Anna Cascioli, RSA e membro del Direttivo provinciale della CUB Sanità di Roma, racconta lo sciopero degli operatori educativi e culturali e la manifestazione organizzata dal Comitato Romano AEC:
ieri, 12 dicembre, ho partecipato al mio primo sciopero.
Non perchè sono giovanissima e sono entrata nel mondo del lavoro da pochi anni, anzi.
Ho 55 anni e faccio questo lavoro da quando ne avevo 22, prima con l’assistenza domiciliare poi, da circa 20 anni nella scuola.
È il primo perchè noi AEC non ne abbiamo mai fatti, prima di questo.
Per anni siamo stati considerati lavoratori poco importanti, poco tutelati, che facevano un lavoro di serie B, che nessuno voleva fare nella scuola: occuparsi dei disabili. È terribile ma è così. Ci hanno sempre detto che potevamo essere sostituiti da un giorno all’altro con qualcuno più competente, più accondiscendente, più accomodante, più simpatico. E questo ha provocato spesso paura e sfiducia nei confronti di qualunque nuovo collega si affacciasse all’orizzonte.
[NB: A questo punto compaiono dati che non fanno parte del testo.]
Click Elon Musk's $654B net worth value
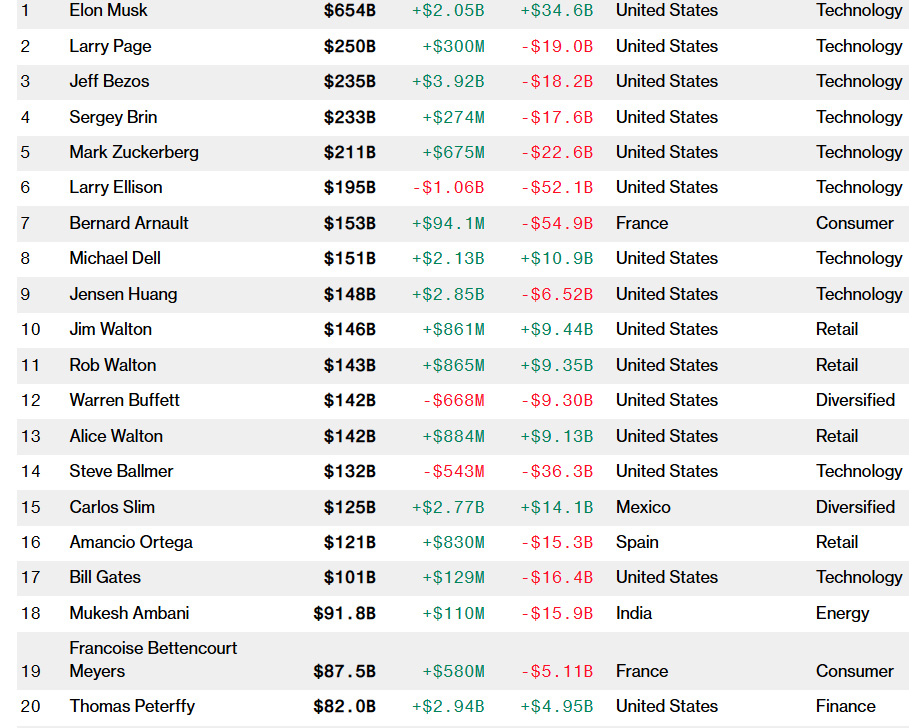This screenshot has width=909, height=728. (x=349, y=11)
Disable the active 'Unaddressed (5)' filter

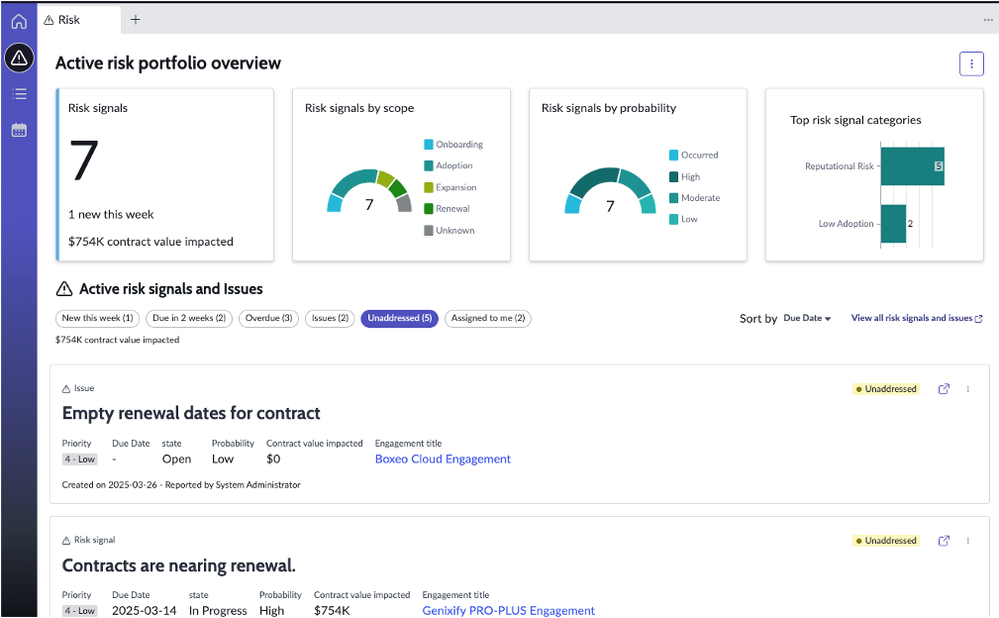click(397, 318)
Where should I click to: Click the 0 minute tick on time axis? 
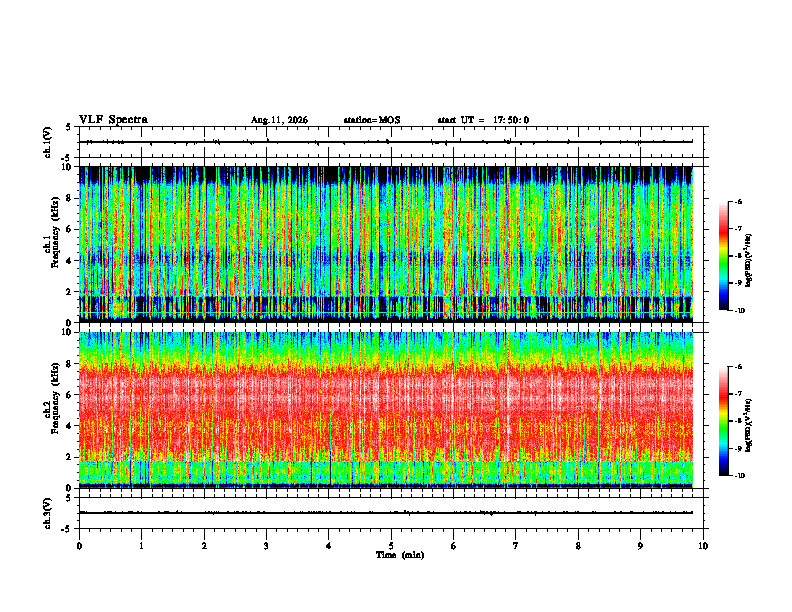79,546
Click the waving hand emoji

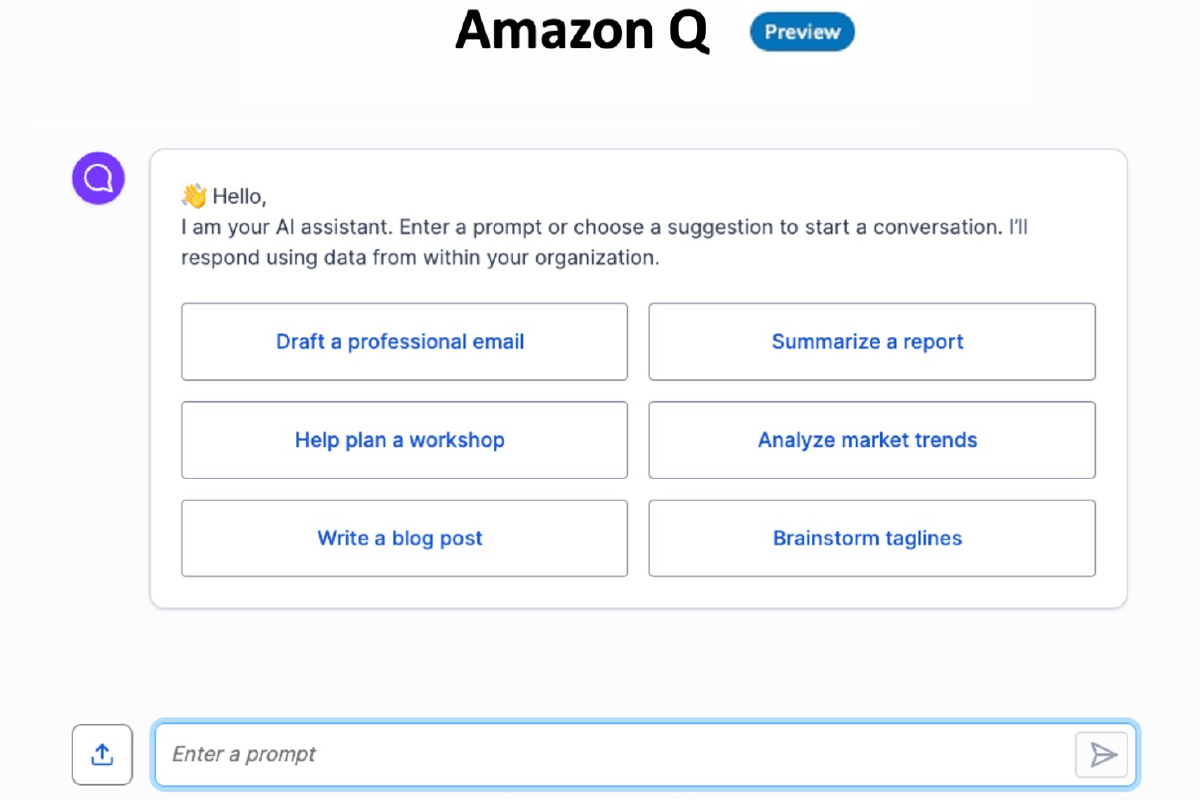[194, 196]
Negli anni sono passate alcune leggi sulla scuola e sull’integrazione degli studenti con disabilità che tutelavano anche noi operatori, ma spesso non ne siamo venuti a conoscenza, perchè nessuno si premurava di informarci, o, addirittura, ci sono state nascoste per mantenere stagnante questo sistema, in cui le scuole risolvevano il “problema” dell’assistenza ai disabili senza impiegare il loro personale e scaricandoci addosso tutte le responsabilità, le cooperative giustificavano gli stipendi miseri e i diritti inesistenti con il gioco di farci sentire lavoratori con un ruolo marginale, e il Comune, malgrado le spese per mantenere vivo questo sistema, poteva demandare ad altri l’onere delle nostre condizioni lavorative. Noi stessi ci eravamo quasi rassegnati ad essere lavoratori che non potevano pretendere gli stessi diritti degli altri.
Ma, come sempre succede in tutte le storie e nella Storia, fatalmente inizia un cambiamento.
Quando i tempi sono maturi, né prima né dopo.
Quindi abbiamo trovato un modo, anche grazie ai social network che ci hanno fatto da cassa di risonanza, di organizzarci e un tanti iniziare a protestare.
Lo sciopero di ieri è solo l’ultimo evento, dopo tante assemblee ed iniziative, ed è uno dei più riusciti.
Eravamo forse in 500 ieri mattina, in Piazza del Campidoglio, a chiedere l’internalizzazione del nostro servizio, per la nostra dignità e quella delle persone con disabilità, che meritano un servizio migliore.
Con noi c’erano anche alcuni genitori e insegnanti che comprendono e condividono le nostre richieste.
C’erano gli operatori domiciliari e gli operatori delle case famiglia per adulti con disabilità.
Stefano Fassina, consigliere comunale che ci sostiene politicamente da quando è nato il Comitato, ha fatto un intervento applauditissimo e apprezzato.
Ci siamo trovati in allegria con striscioni e cartelli ironici, con slogan gridati a squarciagola, senza nessuna bandiera, con in nostri ombrelli rossi, simbolo dell’urgenza di trovare una soluzione.
E, dato che siamo persone serie ma non seriose, ci siamo divertiti tanto anche ad organizzare una improvvisata LotteriAEC per poter affrontare le spese che avrà il comitato nei prossimi mesi.
Questo sciopero era stato deciso da tempo, quando, ad appena due giorni di distanza abbiamo ricevuto una convocazione dagli Assessori de Santis e Mammì per iniziare a parlare di un tavolo tecnico, tanto richiesto e atteso, ma finora mai accettato dagli Amministratori, che inizierà dal 10 gennaio.
Spero di riuscire presto a vedere considerato il mio lavoro con l’importanza che merita.